- _Tasks to perform_
[a] Reproduce the passage on insurance premiums below, everything from "It may benefit" down to "and £180 in Ulster.".
[b] List every car model that the passage on insurance premiums below gives as an example of a group 1 car.

- _Selected excerpt_
start

It may benefit the House if I put on record an example of the differences in insurance premiums provided for me by members of the insurance industry in Northern Ireland. The example is simple. It relates to a group 1 car—for example, a Vauxhall Nova, a Metro or a Mini. For a driver of 40 years of age seeking comprehensive insurance, the cost of cover in Cornwall would be £230, in inner London £413 and in Ulster £445. For third party insurance only, that man would have to pay £93 in Cornwall, £168 in inner London and £180 in Ulster.

If this order becomes law, I hope that the insurance companies which have claimed that they have to charge higher premiums because of the method of dealing, with such claims, will show good faith and drastically reduce insurance charges in Northern Ireland. At the same time, if the order is passed, I hope that the companies that have said that premiums are putting them out of business will make their goods more competitive and bring business to Northern Ireland.

end

- _Given data_
start

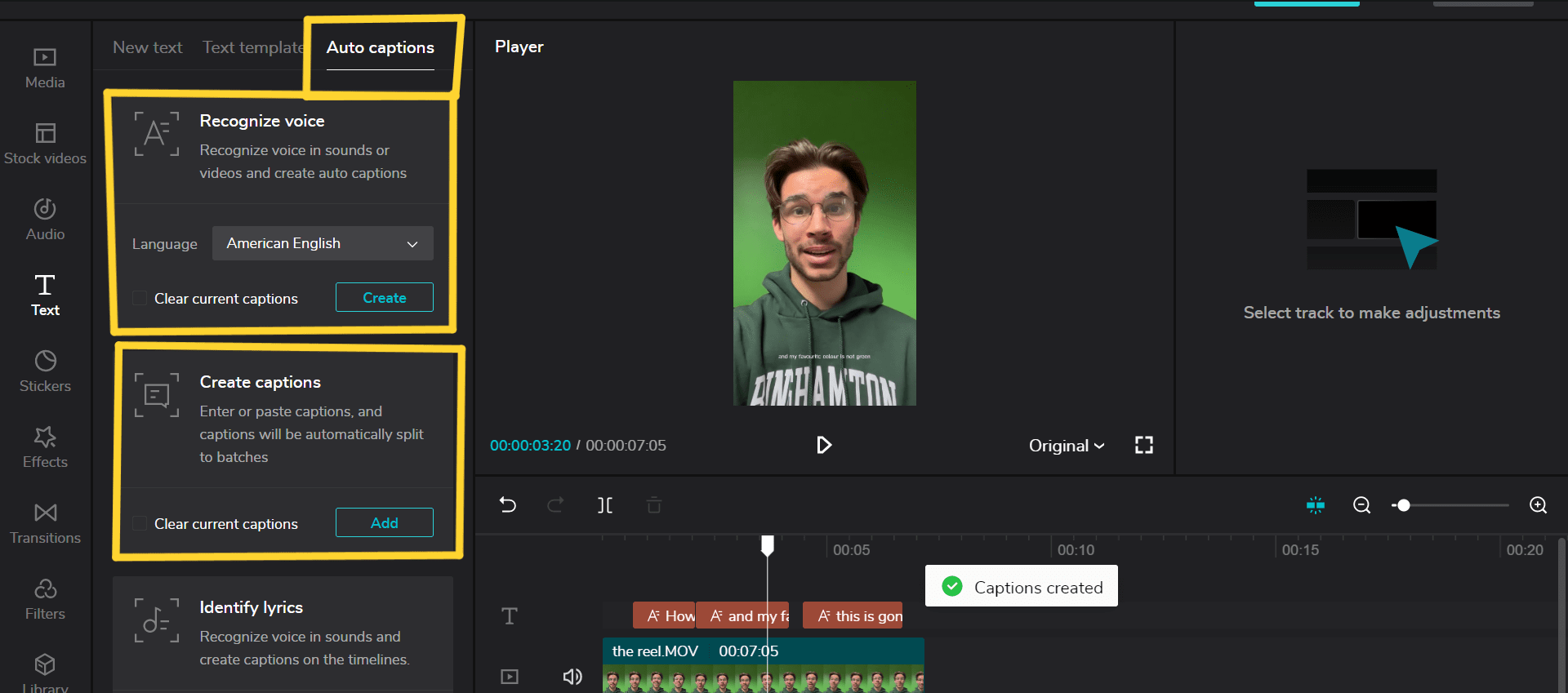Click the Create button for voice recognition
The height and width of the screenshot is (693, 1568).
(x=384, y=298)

end

- _The solutions_
[a]
It may benefit the House if I put on record an example of the differences in insurance premiums provided for me by members of the insurance industry in Northern Ireland. The example is simple. It relates to a group 1 car—for example, a Vauxhall Nova, a Metro or a Mini. For a driver of 40 years of age seeking comprehensive insurance, the cost of cover in Cornwall would be £230, in inner London £413 and in Ulster £445. For third party insurance only, that man would have to pay £93 in Cornwall, £168 in inner London and £180 in Ulster.

[b] Vauxhall Nova, Metro, Mini